**Texto mostrado**.

:::

En esto que aparece por la puerta un policía con cara de compungido. A mi, que aún no había llamado a los de la lavadora, me pilló con ese pijama que uno se pone como última opción cuando todos los demás pijamas están en la cesta de la ropa sucia: el de ositos (al parecer que uno se haya independizado y cambiado de país no es motivo suficiente para que su madre deje de comprarle este tipo de atuendos nocturnos). Probablemente este hecho ayudó a potenciar la cara de pesadumbre que el hombre ya traía de casa.

- ¿Te acuerdas de mí?

- ..........
  ...................
  ...................................... ¿no?


Al parecer se trataba del mismísimo agente que presenció el accidente, aunque yo no vi su cara (ni la de nadie) porque la postura en que quedé tras la caída no me permitía contemplar otra cosa que no fueran las nubes perpetuas del cielo neerlandés. Venía en persona a recordarme algo muy importante: que no me olvidase de recoger mi bicicleta en su comisaría. ¡Me cago en la leche! Esto es como las típicas historias del que abandona a su perro cada vez más lejos de casa y el can siempre encuentra el modo de aparecer de nuevo frente a la puerta. Además, como detalle secundario, también mencionó que en la estación de policía tenían el teléfono del atropellador y me lo darían cuando fuese a por la bici. Parecía pensar, sin duda influenciado por los ositos, que el culpable del accidente había sido este individuo, cuando la vergonzante realidad es que prácticamente fui yo quién se lanzó sobre el coche.

El amable agente se marchó pronto, pero dejó tras de sí la sombra de una duda. ¿Es que debía realizar algún trámite más que permanecer en casa durmiendo la mona? Fue más o menos a estas alturas cuando salí por primera vez al portal y encontré un sobre sospechoso que llevaba esperándome varios días. Venía de una entidad llamada slachtofferhulp, que descubrí ofrece asesoramiento para atropellados y víctimas de otros delitos, y sugería que los contactara. ¡A ver si iba a resultar que me tocaba a mí pagar los daños del coche! Encima de burro, apaleado. Les mandé un mail que tardaron semanas en contestar (aquí lo de comunicarse por mail no les mola mucho, siempre intentan que los llames por teléfono). Aún así con un poco de información de aquí y otro poco de allá acabé recopilando todas las ecuaciones del sistema:

1 - Dadas las leyes de circulación en los Países Bajos, la culpa del accidente había sido claramente mía, pero eso ya os lo conté en el post anterior.

2 - A pesar de ello, como las bicicletas al fin y al cabo siempre llevan las de perder, en estos casos la responsabilidad recae siempre sobre el conductor del automóvil. En teoría es su seguro el que ha de hacerse cargo de los gastos médicos.

3 - En el paquete de seguros que contratamos normalmente los que residimos en Holanda existe uno que cubre posibles daños a terceros, con lo cual no era probable que me tocase pagar las abolladuras del coche. Sin embargo en general no tenemos seguro de accidentes como se suele tener en España, así que no recibiría ninguna compensación económica por el incidente.

:::

**Datos de ubicación por coordenadas de píxel**.
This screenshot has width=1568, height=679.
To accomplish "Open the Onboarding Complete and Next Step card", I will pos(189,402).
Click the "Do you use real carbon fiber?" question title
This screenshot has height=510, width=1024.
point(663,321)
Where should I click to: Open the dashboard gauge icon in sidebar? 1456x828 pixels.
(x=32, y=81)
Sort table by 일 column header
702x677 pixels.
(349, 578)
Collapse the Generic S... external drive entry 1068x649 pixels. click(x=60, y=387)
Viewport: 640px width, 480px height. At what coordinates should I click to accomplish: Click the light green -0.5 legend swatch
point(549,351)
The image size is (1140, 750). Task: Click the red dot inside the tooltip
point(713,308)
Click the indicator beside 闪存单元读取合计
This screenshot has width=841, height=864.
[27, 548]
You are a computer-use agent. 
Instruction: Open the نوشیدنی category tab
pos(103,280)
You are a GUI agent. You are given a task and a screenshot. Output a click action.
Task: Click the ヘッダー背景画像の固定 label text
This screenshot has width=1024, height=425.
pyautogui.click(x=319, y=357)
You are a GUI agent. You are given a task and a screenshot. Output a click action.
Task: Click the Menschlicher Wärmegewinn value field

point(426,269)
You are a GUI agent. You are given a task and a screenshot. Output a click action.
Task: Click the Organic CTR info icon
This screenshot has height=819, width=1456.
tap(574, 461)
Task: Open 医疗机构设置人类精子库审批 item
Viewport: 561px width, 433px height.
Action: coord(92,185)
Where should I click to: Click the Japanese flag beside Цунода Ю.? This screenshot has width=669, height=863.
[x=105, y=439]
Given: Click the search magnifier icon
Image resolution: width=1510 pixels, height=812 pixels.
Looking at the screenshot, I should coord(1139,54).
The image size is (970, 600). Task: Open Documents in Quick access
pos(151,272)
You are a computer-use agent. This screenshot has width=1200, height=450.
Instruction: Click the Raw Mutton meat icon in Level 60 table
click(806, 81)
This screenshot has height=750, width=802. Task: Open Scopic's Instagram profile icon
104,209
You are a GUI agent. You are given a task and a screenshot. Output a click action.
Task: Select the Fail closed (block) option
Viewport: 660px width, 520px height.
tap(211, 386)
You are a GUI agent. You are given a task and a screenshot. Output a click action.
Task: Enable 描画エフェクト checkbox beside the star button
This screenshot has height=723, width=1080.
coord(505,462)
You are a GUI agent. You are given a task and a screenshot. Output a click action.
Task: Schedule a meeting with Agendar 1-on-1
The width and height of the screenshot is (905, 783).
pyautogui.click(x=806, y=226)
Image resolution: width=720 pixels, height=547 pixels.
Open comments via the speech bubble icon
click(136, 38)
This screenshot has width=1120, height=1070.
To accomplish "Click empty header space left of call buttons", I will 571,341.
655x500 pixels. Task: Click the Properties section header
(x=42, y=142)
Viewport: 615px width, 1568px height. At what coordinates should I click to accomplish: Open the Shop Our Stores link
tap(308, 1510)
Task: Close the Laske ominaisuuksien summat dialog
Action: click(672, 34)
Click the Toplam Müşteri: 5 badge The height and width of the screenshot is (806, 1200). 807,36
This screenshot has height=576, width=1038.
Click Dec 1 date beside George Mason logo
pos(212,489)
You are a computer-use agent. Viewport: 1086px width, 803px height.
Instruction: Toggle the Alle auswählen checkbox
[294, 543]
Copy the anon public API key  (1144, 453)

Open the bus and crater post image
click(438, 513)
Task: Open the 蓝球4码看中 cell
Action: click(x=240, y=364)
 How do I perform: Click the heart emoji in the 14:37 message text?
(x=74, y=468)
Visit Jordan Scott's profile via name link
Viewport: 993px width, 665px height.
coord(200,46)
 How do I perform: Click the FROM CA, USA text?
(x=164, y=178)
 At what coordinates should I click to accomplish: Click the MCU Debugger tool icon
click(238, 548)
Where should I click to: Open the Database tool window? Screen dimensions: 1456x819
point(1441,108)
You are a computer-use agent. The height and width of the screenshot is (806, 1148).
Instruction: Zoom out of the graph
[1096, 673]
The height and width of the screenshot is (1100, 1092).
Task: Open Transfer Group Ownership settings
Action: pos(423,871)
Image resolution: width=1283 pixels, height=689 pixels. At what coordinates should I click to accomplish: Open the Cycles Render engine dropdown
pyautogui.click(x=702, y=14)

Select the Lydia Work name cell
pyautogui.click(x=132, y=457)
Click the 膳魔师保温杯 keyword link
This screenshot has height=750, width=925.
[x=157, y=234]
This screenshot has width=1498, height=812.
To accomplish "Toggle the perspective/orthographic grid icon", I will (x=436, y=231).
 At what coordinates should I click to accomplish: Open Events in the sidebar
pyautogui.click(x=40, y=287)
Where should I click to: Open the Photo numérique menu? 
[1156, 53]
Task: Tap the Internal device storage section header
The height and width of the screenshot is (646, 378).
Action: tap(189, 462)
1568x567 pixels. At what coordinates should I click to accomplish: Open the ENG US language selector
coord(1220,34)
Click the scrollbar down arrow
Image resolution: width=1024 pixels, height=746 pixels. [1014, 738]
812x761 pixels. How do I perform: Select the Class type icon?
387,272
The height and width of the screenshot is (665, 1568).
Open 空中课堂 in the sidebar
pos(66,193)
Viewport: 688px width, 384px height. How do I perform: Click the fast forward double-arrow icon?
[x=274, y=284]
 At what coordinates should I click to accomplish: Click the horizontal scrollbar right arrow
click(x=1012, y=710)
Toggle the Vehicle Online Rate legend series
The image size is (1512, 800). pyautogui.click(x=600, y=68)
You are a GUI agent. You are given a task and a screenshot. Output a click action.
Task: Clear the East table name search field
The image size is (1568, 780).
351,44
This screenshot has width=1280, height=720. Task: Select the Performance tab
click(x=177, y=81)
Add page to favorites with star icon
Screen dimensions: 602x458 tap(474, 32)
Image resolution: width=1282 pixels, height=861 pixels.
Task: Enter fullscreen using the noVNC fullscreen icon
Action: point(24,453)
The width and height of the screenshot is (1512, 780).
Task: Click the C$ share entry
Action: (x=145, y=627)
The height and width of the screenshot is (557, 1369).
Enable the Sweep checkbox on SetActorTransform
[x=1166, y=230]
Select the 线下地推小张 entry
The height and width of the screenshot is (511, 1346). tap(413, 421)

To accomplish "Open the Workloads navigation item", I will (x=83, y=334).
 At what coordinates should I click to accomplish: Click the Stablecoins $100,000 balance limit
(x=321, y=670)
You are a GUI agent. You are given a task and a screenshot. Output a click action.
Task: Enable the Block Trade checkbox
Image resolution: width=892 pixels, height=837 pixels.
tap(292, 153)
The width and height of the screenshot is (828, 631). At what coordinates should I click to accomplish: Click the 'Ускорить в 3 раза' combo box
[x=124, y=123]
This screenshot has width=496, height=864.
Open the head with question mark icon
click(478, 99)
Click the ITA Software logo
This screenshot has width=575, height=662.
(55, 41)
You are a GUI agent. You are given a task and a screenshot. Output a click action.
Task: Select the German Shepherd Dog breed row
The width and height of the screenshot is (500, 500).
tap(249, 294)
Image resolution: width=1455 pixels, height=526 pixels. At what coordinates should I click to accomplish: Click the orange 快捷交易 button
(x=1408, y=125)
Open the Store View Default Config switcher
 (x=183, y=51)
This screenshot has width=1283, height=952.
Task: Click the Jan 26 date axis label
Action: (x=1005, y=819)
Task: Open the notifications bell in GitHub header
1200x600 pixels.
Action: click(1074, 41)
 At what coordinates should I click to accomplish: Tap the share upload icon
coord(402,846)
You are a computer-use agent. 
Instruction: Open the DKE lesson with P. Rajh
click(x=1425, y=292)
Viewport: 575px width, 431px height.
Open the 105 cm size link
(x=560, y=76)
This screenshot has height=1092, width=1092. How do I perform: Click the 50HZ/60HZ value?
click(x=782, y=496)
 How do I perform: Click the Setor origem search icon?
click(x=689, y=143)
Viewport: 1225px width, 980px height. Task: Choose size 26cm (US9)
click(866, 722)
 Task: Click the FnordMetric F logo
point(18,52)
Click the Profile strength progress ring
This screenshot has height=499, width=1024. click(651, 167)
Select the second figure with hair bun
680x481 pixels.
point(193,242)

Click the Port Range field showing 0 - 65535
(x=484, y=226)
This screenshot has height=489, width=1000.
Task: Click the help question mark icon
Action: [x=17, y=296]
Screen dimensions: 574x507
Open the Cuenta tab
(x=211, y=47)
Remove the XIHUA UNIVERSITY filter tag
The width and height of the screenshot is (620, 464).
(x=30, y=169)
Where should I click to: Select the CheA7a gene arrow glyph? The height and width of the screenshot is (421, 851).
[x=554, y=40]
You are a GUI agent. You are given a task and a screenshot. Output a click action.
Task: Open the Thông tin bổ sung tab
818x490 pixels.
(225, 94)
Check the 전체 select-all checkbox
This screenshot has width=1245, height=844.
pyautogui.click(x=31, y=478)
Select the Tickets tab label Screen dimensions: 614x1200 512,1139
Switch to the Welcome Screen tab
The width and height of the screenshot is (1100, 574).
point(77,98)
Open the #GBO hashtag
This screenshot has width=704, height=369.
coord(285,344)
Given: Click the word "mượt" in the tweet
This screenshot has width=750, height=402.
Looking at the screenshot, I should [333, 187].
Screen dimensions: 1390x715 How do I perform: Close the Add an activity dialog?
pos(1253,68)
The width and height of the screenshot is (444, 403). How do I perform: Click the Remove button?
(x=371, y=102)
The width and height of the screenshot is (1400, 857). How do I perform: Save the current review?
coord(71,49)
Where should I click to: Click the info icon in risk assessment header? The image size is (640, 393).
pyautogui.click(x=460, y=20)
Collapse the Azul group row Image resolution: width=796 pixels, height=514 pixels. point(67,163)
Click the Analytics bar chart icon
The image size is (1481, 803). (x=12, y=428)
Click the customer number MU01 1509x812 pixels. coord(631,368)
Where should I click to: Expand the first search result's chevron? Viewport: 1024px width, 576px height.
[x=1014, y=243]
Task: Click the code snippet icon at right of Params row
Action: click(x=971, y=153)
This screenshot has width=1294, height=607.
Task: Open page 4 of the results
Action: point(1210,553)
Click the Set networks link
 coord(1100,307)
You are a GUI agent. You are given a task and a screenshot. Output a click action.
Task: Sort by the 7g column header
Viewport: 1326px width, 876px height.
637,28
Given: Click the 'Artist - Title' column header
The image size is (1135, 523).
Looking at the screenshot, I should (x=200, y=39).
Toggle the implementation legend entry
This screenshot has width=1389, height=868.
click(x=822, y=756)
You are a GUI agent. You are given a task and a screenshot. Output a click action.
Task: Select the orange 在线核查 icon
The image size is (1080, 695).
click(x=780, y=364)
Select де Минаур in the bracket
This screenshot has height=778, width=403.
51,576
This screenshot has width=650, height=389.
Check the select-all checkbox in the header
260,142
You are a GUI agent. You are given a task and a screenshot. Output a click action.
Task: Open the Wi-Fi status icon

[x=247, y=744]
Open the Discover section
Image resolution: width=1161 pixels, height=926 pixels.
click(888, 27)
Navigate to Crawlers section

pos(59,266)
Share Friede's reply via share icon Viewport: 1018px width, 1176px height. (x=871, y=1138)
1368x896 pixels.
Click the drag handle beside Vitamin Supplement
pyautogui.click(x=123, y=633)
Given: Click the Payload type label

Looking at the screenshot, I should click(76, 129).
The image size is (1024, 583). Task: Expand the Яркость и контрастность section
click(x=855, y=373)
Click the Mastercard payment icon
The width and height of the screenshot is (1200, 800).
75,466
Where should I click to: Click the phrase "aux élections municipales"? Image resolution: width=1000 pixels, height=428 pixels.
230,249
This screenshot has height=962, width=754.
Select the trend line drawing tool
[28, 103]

:::

**Detalle de tarea**. Extrae tal cual, del relato sobre el accidente en bicicleta, todo lo que va desde "2 - A pesar" hasta "por el incidente.".

**Solución del ejercicio**.
2 - A pesar de ello, como las bicicletas al fin y al cabo siempre llevan las de perder, en estos casos la responsabilidad recae siempre sobre el conductor del automóvil. En teoría es su seguro el que ha de hacerse cargo de los gastos médicos.

3 - En el paquete de seguros que contratamos normalmente los que residimos en Holanda existe uno que cubre posibles daños a terceros, con lo cual no era probable que me tocase pagar las abolladuras del coche. Sin embargo en general no tenemos seguro de accidentes como se suele tener en España, así que no recibiría ninguna compensación económica por el incidente.